Hannes Lindemann a voulu comprendre comment des naufragés pouvaient survivre en haute mer. Ce médecin et navigateur expérimenté originaire de Hambourg ne croyait pas au récit de son confrère français Alain Bombard, qui affirmait en 1952 avoir survécu à une traversée à bord d’un canot pneumatique avec pour seule nourriture du poisson cru et de l’eau de mer. En 1955, Lindemann s’est donc lancé lui aussi en se fixant pour objectif de boire chaque jour un demi-litre de jus de fruits et un demilitre d’eau de mer, « pour voir combien de temps le corps humain le supporterait ». Ce qu’il redoutait arriva au bout de 24 heures : ses pieds commencèrent à enfler. Il a néanmoins poursuivi son expérience avant d’abandonner lorsque les oedèmes ont atteint ses genoux.

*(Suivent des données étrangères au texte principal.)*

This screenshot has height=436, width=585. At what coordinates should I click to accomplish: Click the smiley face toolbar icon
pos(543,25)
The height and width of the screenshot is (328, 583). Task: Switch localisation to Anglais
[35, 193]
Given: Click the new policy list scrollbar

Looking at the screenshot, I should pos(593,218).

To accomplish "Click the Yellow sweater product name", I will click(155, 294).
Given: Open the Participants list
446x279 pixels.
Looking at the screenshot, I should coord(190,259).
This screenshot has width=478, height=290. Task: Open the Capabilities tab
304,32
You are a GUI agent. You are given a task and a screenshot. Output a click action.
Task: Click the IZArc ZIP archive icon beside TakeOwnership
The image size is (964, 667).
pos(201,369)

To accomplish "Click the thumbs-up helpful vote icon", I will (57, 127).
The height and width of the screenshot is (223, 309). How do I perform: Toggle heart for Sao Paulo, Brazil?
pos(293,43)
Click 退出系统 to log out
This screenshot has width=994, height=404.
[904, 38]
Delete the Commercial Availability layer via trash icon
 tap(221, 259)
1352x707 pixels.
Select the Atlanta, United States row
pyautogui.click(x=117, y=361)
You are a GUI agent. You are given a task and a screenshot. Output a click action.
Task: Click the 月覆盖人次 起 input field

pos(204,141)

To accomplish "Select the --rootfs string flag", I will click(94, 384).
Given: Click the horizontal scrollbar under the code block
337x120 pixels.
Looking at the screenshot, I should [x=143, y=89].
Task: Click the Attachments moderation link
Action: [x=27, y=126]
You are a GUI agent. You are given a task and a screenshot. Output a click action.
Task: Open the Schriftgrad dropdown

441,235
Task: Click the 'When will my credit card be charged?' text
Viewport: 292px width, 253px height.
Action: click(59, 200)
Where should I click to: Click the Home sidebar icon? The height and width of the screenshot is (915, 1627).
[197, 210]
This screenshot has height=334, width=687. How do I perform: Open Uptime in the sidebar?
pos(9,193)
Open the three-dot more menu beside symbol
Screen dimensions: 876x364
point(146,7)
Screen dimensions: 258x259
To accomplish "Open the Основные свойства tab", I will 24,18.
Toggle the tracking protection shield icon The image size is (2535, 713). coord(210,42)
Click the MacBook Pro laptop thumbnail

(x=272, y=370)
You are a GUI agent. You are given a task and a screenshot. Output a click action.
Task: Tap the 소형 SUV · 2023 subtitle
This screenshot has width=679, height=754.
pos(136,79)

Lors de la traversée suivante, il a essayé d’étancher sa soif en utilisant d’autres stratégies. Il a commencé par ne rien boire pendant 18 jours, couvrant ses besoins hydriques uniquement par des fruits. Ensuite, il a récolté de l’eau de pluie, consommé des liquides et des calories sous forme de lait en boîte et d’un mélange composé d’eau et de vin rouge, ce qui s’est révélé très efficace.
Danger de mort
Boire de l’eau de mer, qui contient en moyenne 3,5 % de sel, reste une entreprise dangereuse pour l’être humain, sauf en cas d’ingestion accidentelle lors d’une baignade ou, pour les naufragés en situation d’urgence, mais après l’avoir diluée avec beaucoup d’eau douce. Le problème réside dans l’osmose qui implique que l’eau s’écoule toujours vers les zones où la concentration en sel est la plus élevée. L’eau salée qui circule dans le corps prive les cellules d’eau, ce qui entraîne une déshydratation interne. De plus, nos reins ne peuvent réguler l’excès de sel que jusqu’au point où l’urine reste moins salée que l’eau de mer. Par conséquent, si une personne boit de l’eau salée, elle doit éliminer plus d’eau qu’elle n’en consomme afin d’excréter l’excès de sel, ce qui entraîne une déshydratation rapide qui peut entraîner la mort.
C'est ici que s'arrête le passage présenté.